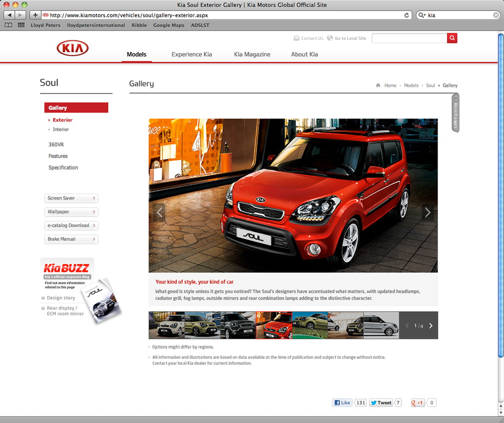Screen dimensions: 504x423
Task: Open Safari bookmarks book icon
Action: (x=8, y=25)
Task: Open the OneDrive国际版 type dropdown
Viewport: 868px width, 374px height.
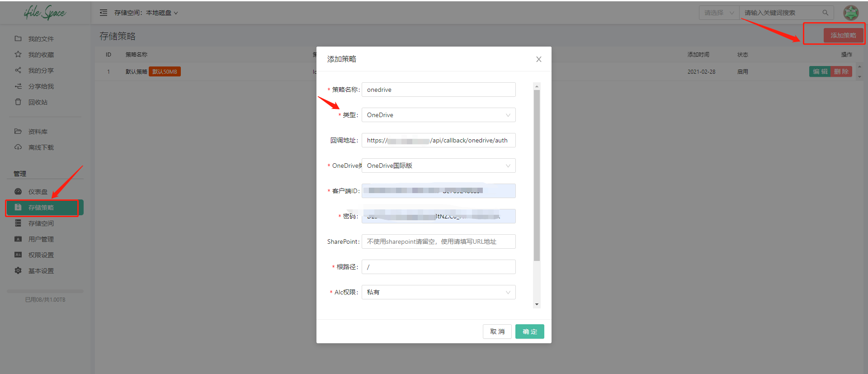Action: tap(438, 166)

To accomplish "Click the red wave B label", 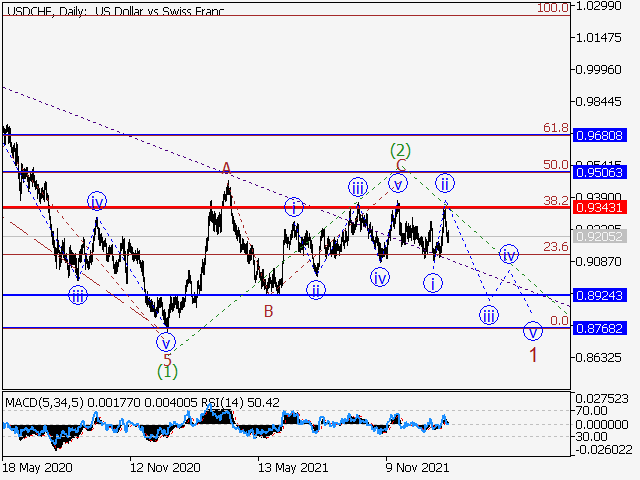I will [x=268, y=311].
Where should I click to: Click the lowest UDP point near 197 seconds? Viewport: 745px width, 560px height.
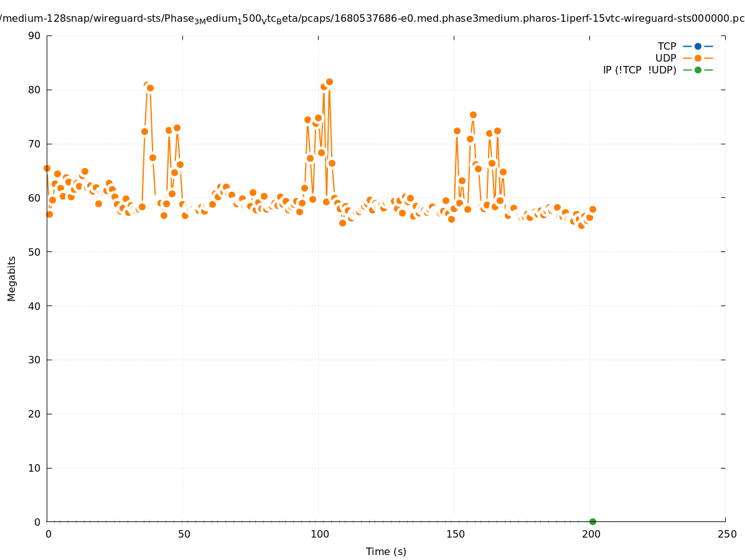coord(581,225)
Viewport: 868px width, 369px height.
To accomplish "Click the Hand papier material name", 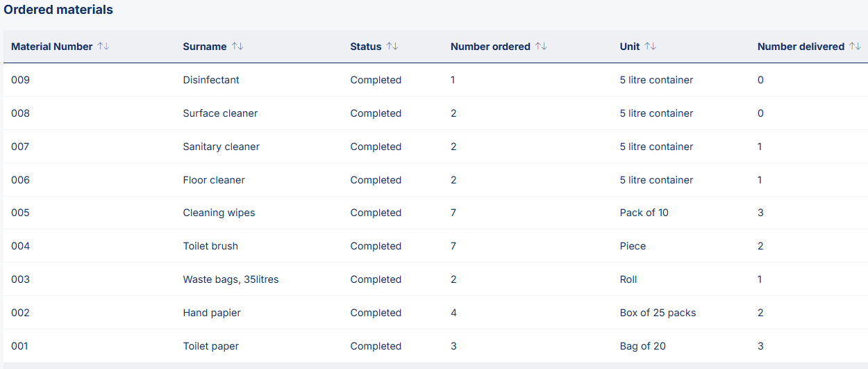I will [x=212, y=313].
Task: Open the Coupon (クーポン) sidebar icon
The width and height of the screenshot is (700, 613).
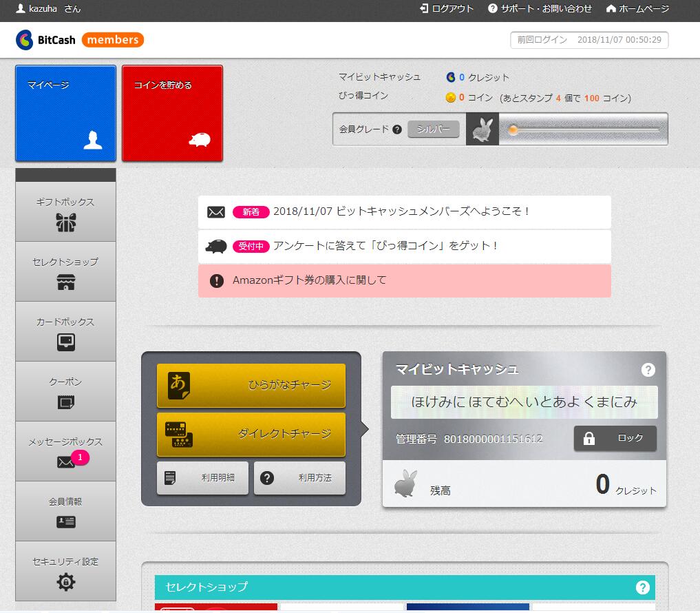Action: click(66, 402)
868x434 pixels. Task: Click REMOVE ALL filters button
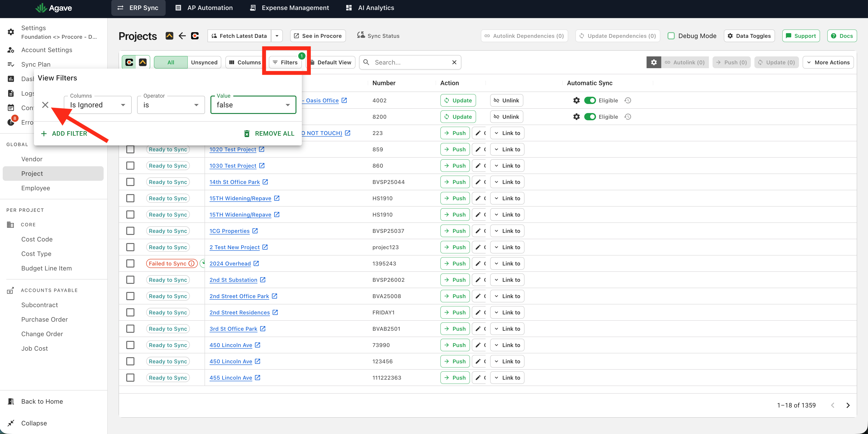click(269, 134)
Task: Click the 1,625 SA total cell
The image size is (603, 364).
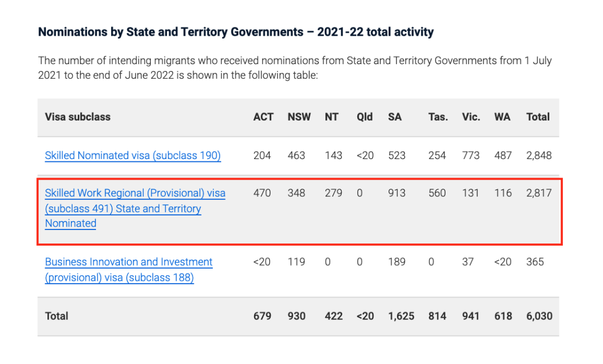Action: (401, 316)
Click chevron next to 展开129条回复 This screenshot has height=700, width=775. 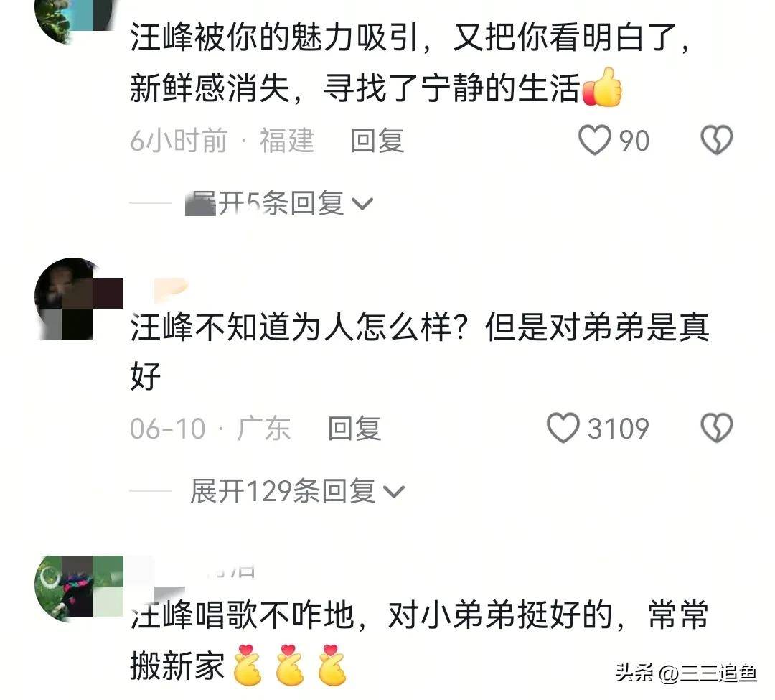click(394, 492)
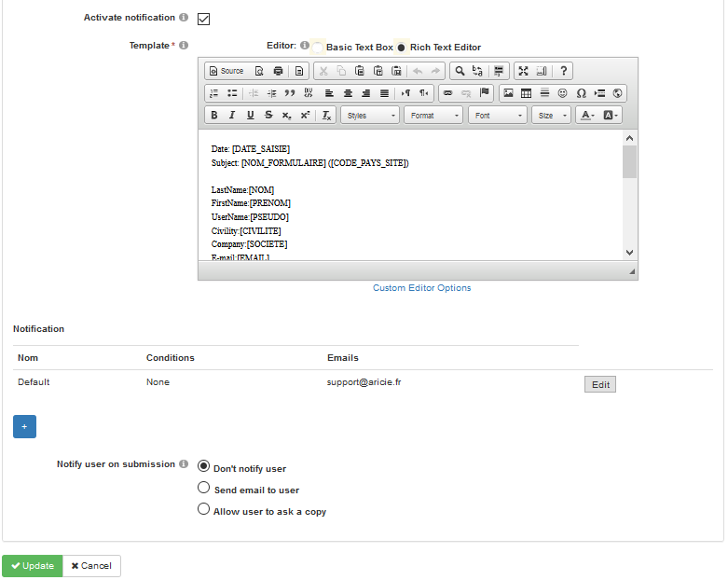Click the blue plus button to add notification
728x580 pixels.
point(24,426)
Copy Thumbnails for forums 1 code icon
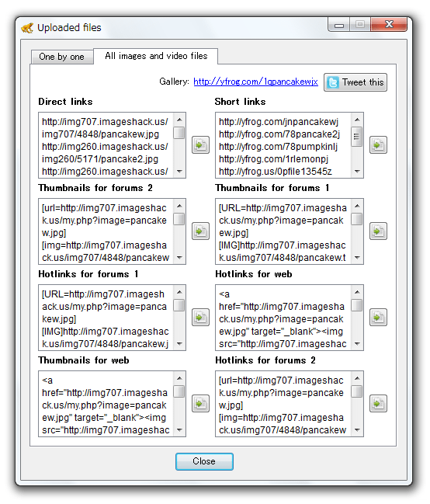Screen dimensions: 430x504 (378, 231)

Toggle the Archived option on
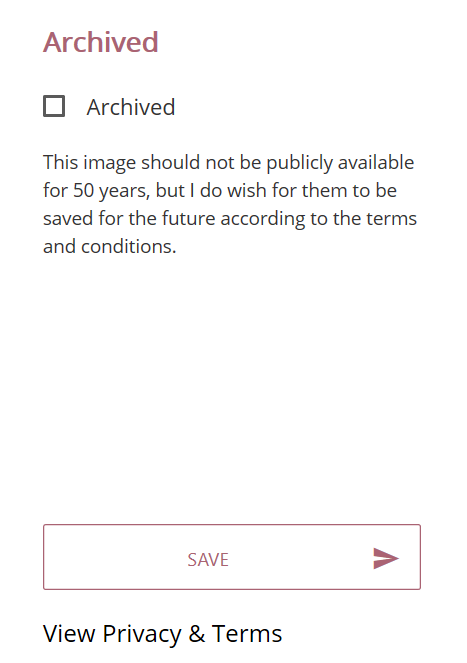[54, 106]
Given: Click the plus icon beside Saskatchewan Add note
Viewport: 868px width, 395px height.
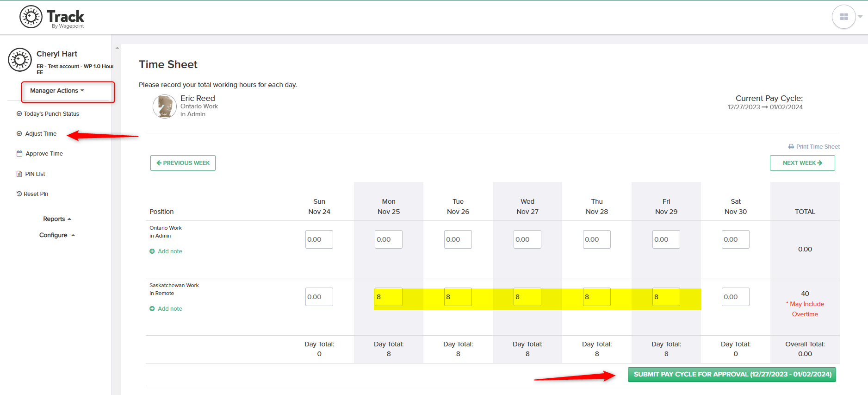Looking at the screenshot, I should 152,309.
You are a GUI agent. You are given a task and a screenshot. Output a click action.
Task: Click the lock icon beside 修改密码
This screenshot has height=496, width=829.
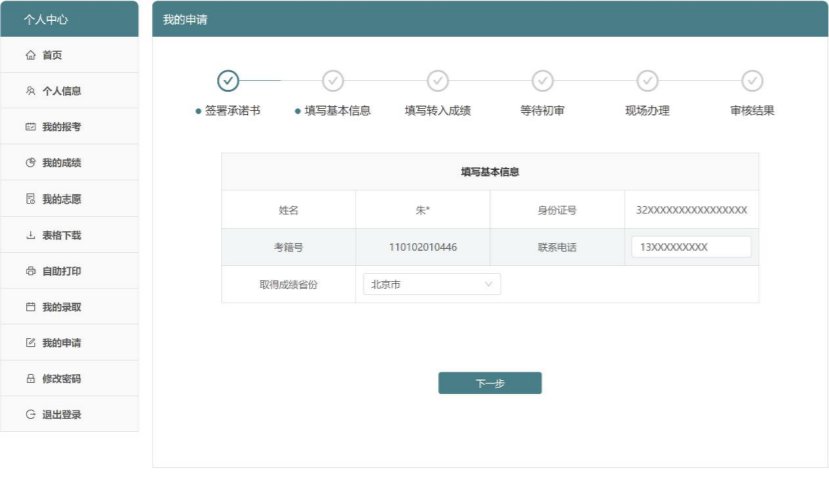tap(30, 379)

▸ **WHAT THE TASK REQUIRES**: Word for word, copy the lines from the one with "Task: Click the lock icon beside 修改密码" through the end of the entries above, and do not include any picture.

▸ **FINISHED EXERCISE**:
Task: Click the lock icon beside 修改密码
This screenshot has height=496, width=829.
tap(30, 379)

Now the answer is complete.